Winterberger Apotheker kämpft um seine Telemedizin-Station gegen Kammer-Verbot
Dimitri EigenwilligWinterberger Apotheker kämpft um seine Telemedizin-Station gegen Kammer-Verbot
Die Apothekerkammer der Region hat die Aufstellung einer Telemedizin-Station des Anbieters Medivise in der Franziskus-Apotheke in Winterberg untersagt. Apothekeninhaber Jürgen Schäfer erhielt das Verbot nur einen Tag vor der geplanten Wiedereröffnung. Die Entscheidung löste bei Schäfer formellen Widerspruch aus, der darauf besteht, dass die Station rechtlich zulässig sei.
Die Kammer begründete das Verbot damit, dass die Station gegen gesetzliche Vorschriften verstoße und zu unangemessenen Patientenüberweisungen führen könnte. Zudem warnte sie die angestellte Apothekerin Jasmin Ennulath, dass ihr die Approbation entzogen werden könnte, falls sie die Installation weiterverfolge. Die Behörden schlugen vor, die Station außerhalb der Apotheke aufzustellen – ein Vorschlag, den Schäfer jedoch ablehnte.
Schäfer hat nun Widerspruch eingelegt und verweist dabei auf § 129 Absatz 5h des Fünften Buches Sozialgesetzbuch (SGB V), der telemedizinische Beratungen in Apotheken erlaubt. Er ist überzeugt, dass die Station den Apothekenalltag erleichtern würde, etwa durch die Verwaltung von Wiederholungsrezepten und die Entlastung der Notdienste. Medivise betont, dass die „Telemedicine Box“ alle pharmazeutischen, datenschutzrechtlichen und gesetzlichen Anforderungen erfülle.

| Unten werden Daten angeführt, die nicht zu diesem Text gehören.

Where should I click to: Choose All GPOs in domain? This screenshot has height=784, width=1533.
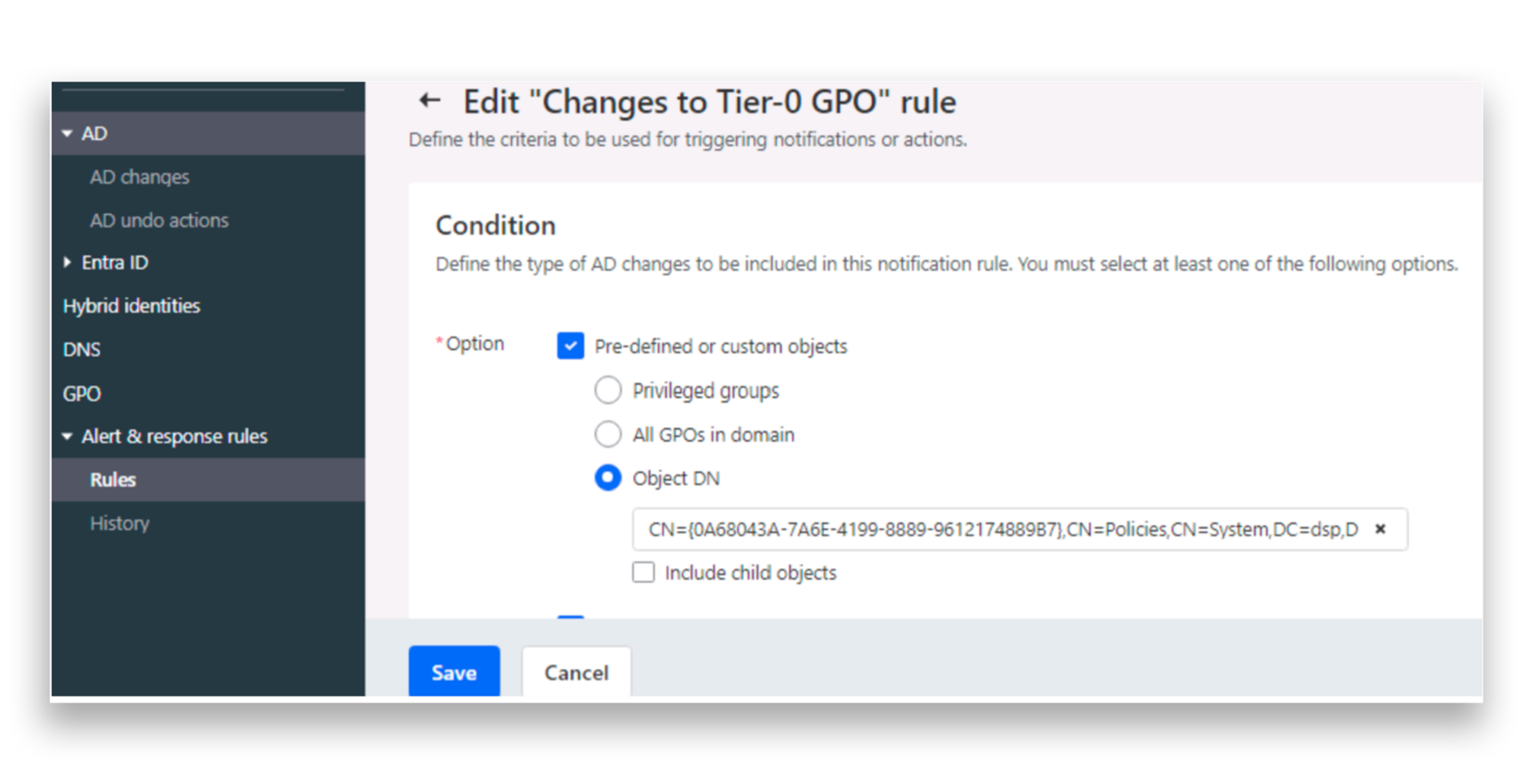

In anderen Apotheken Nordrhein-Westfalens sind ähnliche Telemedizin-Lösungen bereits ohne Beanstandungen der Behörden im Einsatz. Streitpunkt bleibt die Zulässigkeit der Station innerhalb der Apotheke. Schäfers Widerspruch wird nun entscheiden, ob die Installation doch noch erfolgen darf. Das Ergebnis könnte wegweisend für den Einsatz von Telemedizin in Apotheken der gesamten Region sein.